◆ **EXTRACTED TEXT**
________________________________________

Lindt chocolate bunnies are one of the rare items to remain plentiful in shops stripped bare by stockpilers. The Swiss chocolatier’s own stores in Europe, its biggest market, have been closed amid the coronavirus outbreak. As a result, Lindt & Sprüngli has withdrawn its target of 5 to 7 per cent sales growth and 20 to 40 basis points in operating margin improvement this year.
The company’s share price rose despite the announcement. Consumer goods such as toothpaste and shampoo are seen as defensive stocks during economic downturns. Lindt appears to have been included in that group.
Investors are betting on chocolate being recession resilient. Lindt shares show a strong correlation with 10-year German bond yields even relative to other European staples, according to BNP Paribas.
Stressed-out snackers may well find themselves reaching for comfort food. But Lindt is more likely to be a victim of cuts in discretionary spending on luxury goods this year. In 2009, following the financial crisis, Swiss chocolate sales fell to 174,000 tonnes — 6 per cent less than the previous year. A similar dip may take place this year. The pain is yet to be felt fully as two-thirds of Lindt’s sales usually come in the second half of the year. Easter sales will act as an early warning.
Meanwhile, costs are rising. Lindt chief executive Dieter Weisskopf warned that Easter eggs would be more expensive this year. Makers must pay $400 per tonne extra for next year’s cocoa from Ghana and Ivory Coast, which produce 60 per cent of the world’s beans. The worry is what happens as the virus spreads in west Africa. Logistical problems could push up costs further. Processing facilities in Europe are likely to encounter problems sourcing staff if lockdowns continue.
Yet in spite of such problems Lindt shares trade as if demand will hold steady. The price to forward earnings ratio dipped below 30 times this month for the first time since 2013. Much like its chocolates, Lindt’s shares remain pricey.

________________________________________

◆ **RECORDS SUPPLIED**
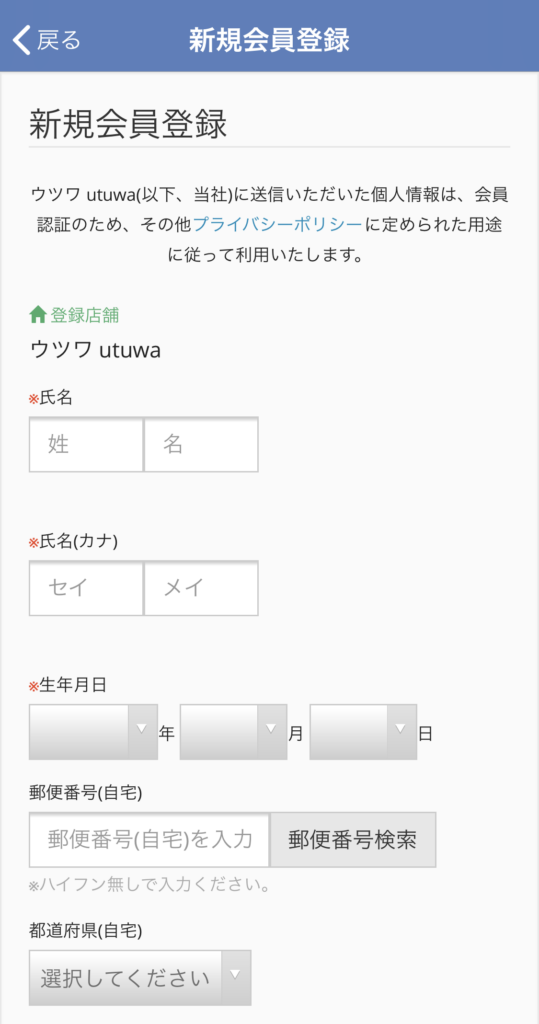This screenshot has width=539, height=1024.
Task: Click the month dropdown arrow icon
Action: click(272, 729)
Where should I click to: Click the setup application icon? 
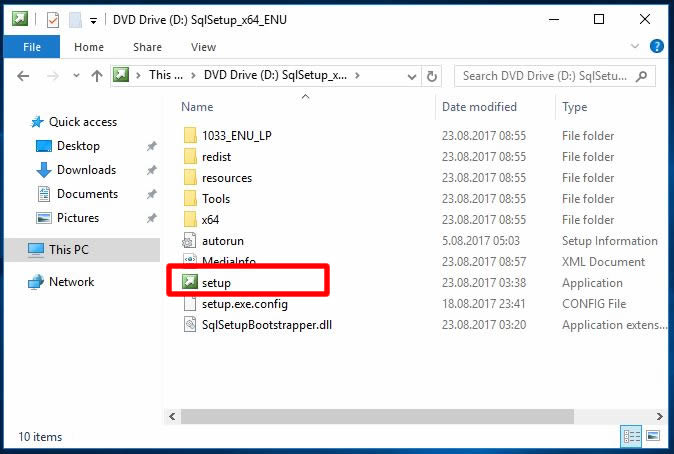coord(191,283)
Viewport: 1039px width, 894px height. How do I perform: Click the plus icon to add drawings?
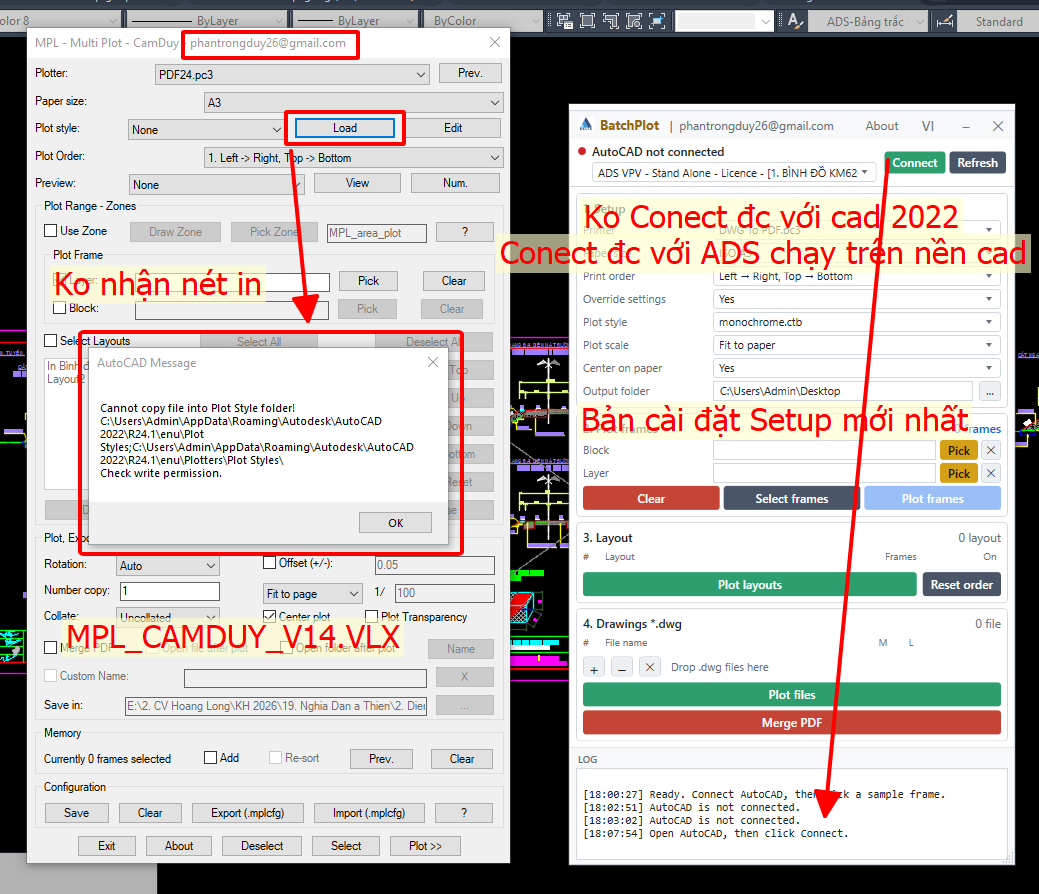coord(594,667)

________________________________________

◆ **ASSIGNMENT 1**
In the article on Lindt above, how many tonnes of Swiss chocolate were sold in 2009?
◆ **ASSIGNMENT 2**
Transcribe the part of the Lindt article above starting at "The company’s share" and ending at "in that group.".
◆ **ASSIGNMENT 3**
Decide whether each statement agrees with the Lindt article above, answering yes or no and quoting the words that decide it.
(a) Lindt & Sprüngli withdrew a sales growth target of 5 to 7 per cent.
(b) Ghana and Ivory Coast produce half of the world's cocoa beans.
(c) Most of Lindt's sales usually come in the first half of the year.

◆ **WRITTEN REPLY 1**
174,000 tonnes

◆ **WRITTEN REPLY 2**
The company’s share price rose despite the announcement. Consumer goods such as toothpaste and shampoo are seen as defensive stocks during economic downturns. Lindt appears to have been included in that group.

◆ **WRITTEN REPLY 3**
(a) Yes: "Lindt & Sprüngli has withdrawn its target of 5 to 7 per cent sales growth"
(b) No: "which produce 60 per cent of the world’s beans"
(c) No: "two-thirds of Lindt’s sales usually come in the second half of the year"